Structural fluctuations of the two channel constrictions in model R2D. (A) Configurations of the D112–R208 salt bridge (from left to right: bidentate, monodentate, and open). Hydrogen bonds are shown as orange lines. (B) Probability distribution of d₁, the distance between atom Cγ of D112 and atom Cz of R208. (C) Closed (left) and open (right) conformations of F150 and R211. (D) Probability distribution of d₂, the distance between the center of the benzyl ring of F150 and atom Cz of R211. (E) Two-dimensional probability distribution of d₁ and d₂, with increasing probability from purple to yellow.

Figure 8.

Pore hydration in the R2D model. Representative snapshots are shown successively for (A) the most constricted conformational state defined as d₁ < 0.42 nm and d₂ < 0.55 nm and (B) least constricted conformational state defined as d₁ > 0.52 nm and d₂ > 0.55 nm (see Fig. 7 E). Residues D112, F150, R208, and R211 are shown in licorice representation. Water molecules within 5 Å of these residues are colored in red and white, and hydrogen bonds between these molecules are shown with orange lines. (C) Water density within a 0.7-nm radius of the mean axis of the pore, normalized to the bulk water density in the most constricted and (D) least constricted conformational states, respectively. (E) Comparison of the water density profiles from four control simulations of 100 ns, successively in n-octane (blue) and in a POPC bilayer (magenta). Error bars represent the standard deviation.

Figure 9.

Effect of the charge distribution of the channel on the energetics of ion translocation. (A) Representative snapshot of the water-filled open conformation of H_V1. Water molecules and charged residues in the pore are shown in licorice representation; the extracellular end is to the right. (B) Static field energy for the transfer of a positive point charge in (blue) WT and (red) neutral-D112 forms of H_V1. Two thick lines represent the mean of five running averages, each computed from a dataset of 30 snapshots using a five-point moving window.
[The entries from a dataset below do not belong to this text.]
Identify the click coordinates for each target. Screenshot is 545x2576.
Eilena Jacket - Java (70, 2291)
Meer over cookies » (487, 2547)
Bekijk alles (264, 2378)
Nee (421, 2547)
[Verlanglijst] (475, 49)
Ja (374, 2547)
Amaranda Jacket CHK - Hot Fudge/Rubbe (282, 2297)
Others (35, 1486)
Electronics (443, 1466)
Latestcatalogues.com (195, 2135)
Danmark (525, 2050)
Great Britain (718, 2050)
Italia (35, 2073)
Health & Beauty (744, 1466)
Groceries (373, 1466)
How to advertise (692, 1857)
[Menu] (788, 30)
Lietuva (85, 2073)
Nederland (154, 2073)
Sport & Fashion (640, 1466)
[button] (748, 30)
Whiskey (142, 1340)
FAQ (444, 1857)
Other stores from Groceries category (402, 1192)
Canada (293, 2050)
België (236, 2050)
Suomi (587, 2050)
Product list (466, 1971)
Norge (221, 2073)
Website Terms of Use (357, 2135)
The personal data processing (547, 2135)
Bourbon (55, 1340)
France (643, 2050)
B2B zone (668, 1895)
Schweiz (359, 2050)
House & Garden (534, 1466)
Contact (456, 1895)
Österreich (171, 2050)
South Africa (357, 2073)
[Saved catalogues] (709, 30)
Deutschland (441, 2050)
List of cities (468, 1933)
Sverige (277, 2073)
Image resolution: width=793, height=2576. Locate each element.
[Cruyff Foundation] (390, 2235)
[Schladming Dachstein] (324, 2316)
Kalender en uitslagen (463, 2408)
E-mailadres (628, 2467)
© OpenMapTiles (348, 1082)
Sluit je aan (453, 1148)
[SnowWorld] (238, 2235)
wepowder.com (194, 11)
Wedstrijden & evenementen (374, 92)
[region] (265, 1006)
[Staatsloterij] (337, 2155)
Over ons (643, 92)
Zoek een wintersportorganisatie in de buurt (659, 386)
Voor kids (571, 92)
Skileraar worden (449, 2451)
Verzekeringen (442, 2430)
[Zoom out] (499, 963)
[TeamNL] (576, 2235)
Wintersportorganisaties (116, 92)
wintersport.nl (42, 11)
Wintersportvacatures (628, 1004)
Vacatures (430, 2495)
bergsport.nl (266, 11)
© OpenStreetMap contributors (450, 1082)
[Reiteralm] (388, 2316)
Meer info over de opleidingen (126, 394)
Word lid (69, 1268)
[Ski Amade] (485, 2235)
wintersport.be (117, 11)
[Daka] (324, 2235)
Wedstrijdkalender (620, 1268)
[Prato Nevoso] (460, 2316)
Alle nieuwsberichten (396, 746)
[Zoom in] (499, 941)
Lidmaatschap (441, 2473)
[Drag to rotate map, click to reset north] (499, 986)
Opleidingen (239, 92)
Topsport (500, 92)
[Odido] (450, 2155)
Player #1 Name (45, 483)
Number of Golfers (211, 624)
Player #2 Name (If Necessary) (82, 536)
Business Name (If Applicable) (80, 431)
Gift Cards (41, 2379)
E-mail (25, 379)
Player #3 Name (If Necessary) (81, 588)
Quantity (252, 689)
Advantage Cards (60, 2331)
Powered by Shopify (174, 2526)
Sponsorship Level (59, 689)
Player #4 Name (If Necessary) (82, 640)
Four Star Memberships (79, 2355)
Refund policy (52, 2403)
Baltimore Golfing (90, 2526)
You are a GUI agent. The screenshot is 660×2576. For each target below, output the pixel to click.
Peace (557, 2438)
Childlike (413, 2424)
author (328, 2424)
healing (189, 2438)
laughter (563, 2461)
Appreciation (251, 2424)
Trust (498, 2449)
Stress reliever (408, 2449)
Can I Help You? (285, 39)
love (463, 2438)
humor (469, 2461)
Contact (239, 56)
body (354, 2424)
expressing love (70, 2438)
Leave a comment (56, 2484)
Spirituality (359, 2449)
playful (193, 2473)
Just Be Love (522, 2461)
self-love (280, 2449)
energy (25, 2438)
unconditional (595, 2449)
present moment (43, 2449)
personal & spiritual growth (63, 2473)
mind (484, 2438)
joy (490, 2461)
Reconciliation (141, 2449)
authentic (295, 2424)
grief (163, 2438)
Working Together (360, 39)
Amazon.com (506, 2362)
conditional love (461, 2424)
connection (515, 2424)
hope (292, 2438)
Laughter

Blue shading and orange error bars represent the SEM.

Figure 10.

Evaluation of external accessibility of the three Arg residues in the S4 helix of hH_V1. All measurements were made in a construct designed to have low sensitivity to Zn²⁺, H140A/H193A/K221stop. (A) Currents during identical families of pulses in 10-mV increments up to +60 mV in the background construct in whole-cell configuration, in the presence of 0, 10, or 100 µM Zn²⁺ in the bath solution. (B) Whole-cell currents in the R211H mutant during identical families of pulses in 10-mV increments up to +80 mV, in the presence of 0, 10, or 100 µM Zn²⁺. (C) Currents during identical pulse families in 20-mV increments up to +60 mV in the R208H mutant in the absence (black) or presence of 10 µM Zn²⁺ (red). (D) Currents during identical pulse families in 10-mV increments up to +30 mV in the R205H mutant in the absence (black) or presence of 10 µM Zn²⁺ (red). (E) Currents during three consecutive pulses to +90 mV in a cell transfected with R205H. At or slightly before the arrow, 10 µM Zn²⁺ was applied to the bath, reducing the current during the pulse (green). The next pulse (red) shows the steady-state extent of Zn²⁺ inhibition. (F) Later in the same experiment, EGTA was added during a pulse at or before the arrow, rapidly relieving Zn²⁺ effects. For all parts, pH_o was 7.0; pH_i was 7.0 for A, B, E, and F; and pH_i was 5.5 for C and D.

Figure 11.

Evaluation of internal accessibility of Arg²¹¹ in the S4 helix of hH_V1. All measurements are in inside-out patches at pH_o 7.0, pH_i 6.0. (A) Control families in the absence and presence of 0, 10, or 100 µM Zn²⁺ with pulses in 10-mV increments up to +60 mV. (B) Currents in an R211H patch during identical families of pulses in 10-mV increments up to +60 mV in the presence of 0 or 10 µM Zn²⁺. (C) Three consecutive pulses to +60 mV in an inside-out patch with the R211H mutant, first in the presence of 10 µM Zn²⁺ (red), and then with the addition of EGTA during the pulse (green), and finally in the absence of Zn²⁺ (black). The reversal of Zn²⁺ effects shows accessibility of R211H in the open state. For all parts, V_hold = −60 mV.